[Begin Task inputs]
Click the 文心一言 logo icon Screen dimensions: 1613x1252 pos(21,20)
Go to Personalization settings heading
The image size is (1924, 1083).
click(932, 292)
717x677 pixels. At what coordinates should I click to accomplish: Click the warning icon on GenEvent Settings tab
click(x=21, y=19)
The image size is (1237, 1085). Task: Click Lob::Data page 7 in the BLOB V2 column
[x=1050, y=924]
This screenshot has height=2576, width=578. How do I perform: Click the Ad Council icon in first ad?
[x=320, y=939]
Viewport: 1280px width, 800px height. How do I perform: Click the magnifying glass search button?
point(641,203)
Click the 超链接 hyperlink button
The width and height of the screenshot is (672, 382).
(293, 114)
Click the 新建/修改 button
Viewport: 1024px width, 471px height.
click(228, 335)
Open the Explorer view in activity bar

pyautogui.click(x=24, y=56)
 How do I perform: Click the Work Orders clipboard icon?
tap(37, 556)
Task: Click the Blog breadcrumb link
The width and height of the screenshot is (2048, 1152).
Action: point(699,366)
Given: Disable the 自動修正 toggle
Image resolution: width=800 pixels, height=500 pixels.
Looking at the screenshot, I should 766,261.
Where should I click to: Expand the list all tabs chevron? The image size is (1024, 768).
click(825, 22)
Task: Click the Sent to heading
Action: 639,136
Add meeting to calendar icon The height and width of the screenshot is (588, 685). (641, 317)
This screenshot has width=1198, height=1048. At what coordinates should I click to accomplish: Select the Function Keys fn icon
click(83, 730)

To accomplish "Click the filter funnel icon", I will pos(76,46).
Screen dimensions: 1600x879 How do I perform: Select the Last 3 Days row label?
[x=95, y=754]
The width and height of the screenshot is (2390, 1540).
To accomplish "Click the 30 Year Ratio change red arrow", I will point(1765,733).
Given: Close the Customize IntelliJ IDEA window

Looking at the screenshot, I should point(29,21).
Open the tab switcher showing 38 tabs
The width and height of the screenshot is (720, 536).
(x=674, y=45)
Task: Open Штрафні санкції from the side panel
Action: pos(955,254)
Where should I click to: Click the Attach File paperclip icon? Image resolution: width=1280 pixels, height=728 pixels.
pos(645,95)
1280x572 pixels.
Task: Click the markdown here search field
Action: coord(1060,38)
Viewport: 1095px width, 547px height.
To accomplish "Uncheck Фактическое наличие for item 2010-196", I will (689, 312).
[End Task inputs]
→ **Your instructions**
Format every nonblank line in the rows above as a JSON list of strings, with one string per line.

→ **The answer**
[
  "Click the 文心一言 logo icon Screen dimensions: 1613x1252 pos(21,20)",
  "Go to Personalization settings heading",
  "The image size is (1924, 1083).",
  "click(932, 292)",
  "717x677 pixels. At what coordinates should I click to accomplish: Click the warning icon on GenEvent Settings tab",
  "click(x=21, y=19)",
  "The image size is (1237, 1085). Task: Click Lob::Data page 7 in the BLOB V2 column",
  "[x=1050, y=924]",
  "This screenshot has height=2576, width=578. How do I perform: Click the Ad Council icon in first ad?",
  "[x=320, y=939]",
  "Viewport: 1280px width, 800px height. How do I perform: Click the magnifying glass search button?",
  "point(641,203)",
  "Click the 超链接 hyperlink button",
  "The width and height of the screenshot is (672, 382).",
  "(293, 114)",
  "Click the 新建/修改 button",
  "Viewport: 1024px width, 471px height.",
  "click(228, 335)",
  "Open the Explorer view in activity bar",
  "pyautogui.click(x=24, y=56)",
  " How do I perform: Click the Work Orders clipboard icon?",
  "tap(37, 556)",
  "Task: Click the Blog breadcrumb link",
  "The width and height of the screenshot is (2048, 1152).",
  "Action: point(699,366)",
  "Given: Disable the 自動修正 toggle",
  "Image resolution: width=800 pixels, height=500 pixels.",
  "Looking at the screenshot, I should 766,261.",
  "Where should I click to: Expand the list all tabs chevron? The image size is (1024, 768).",
  "click(825, 22)",
  "Task: Click the Sent to heading",
  "Action: 639,136",
  "Add meeting to calendar icon The height and width of the screenshot is (588, 685). (641, 317)",
  "This screenshot has width=1198, height=1048. At what coordinates should I click to accomplish: Select the Function Keys fn icon",
  "click(83, 730)",
  "To accomplish \"Click the filter funnel icon\", I will pos(76,46).",
  "Screen dimensions: 1600x879 How do I perform: Select the Last 3 Days row label?",
  "[x=95, y=754]",
  "The width and height of the screenshot is (2390, 1540).",
  "To accomplish \"Click the 30 Year Ratio change red arrow\", I will point(1765,733).",
  "Given: Close the Customize IntelliJ IDEA window",
  "Looking at the screenshot, I should point(29,21).",
  "Open the tab switcher showing 38 tabs",
  "The width and height of the screenshot is (720, 536).",
  "(x=674, y=45)",
  "Task: Open Штрафні санкції from the side panel",
  "Action: pos(955,254)",
  "Where should I click to: Click the Attach File paperclip icon? Image resolution: width=1280 pixels, height=728 pixels.",
  "pos(645,95)",
  "1280x572 pixels.",
  "Task: Click the markdown here search field",
  "Action: coord(1060,38)",
  "Viewport: 1095px width, 547px height.",
  "To accomplish \"Uncheck Фактическое наличие for item 2010-196\", I will (689, 312)."
]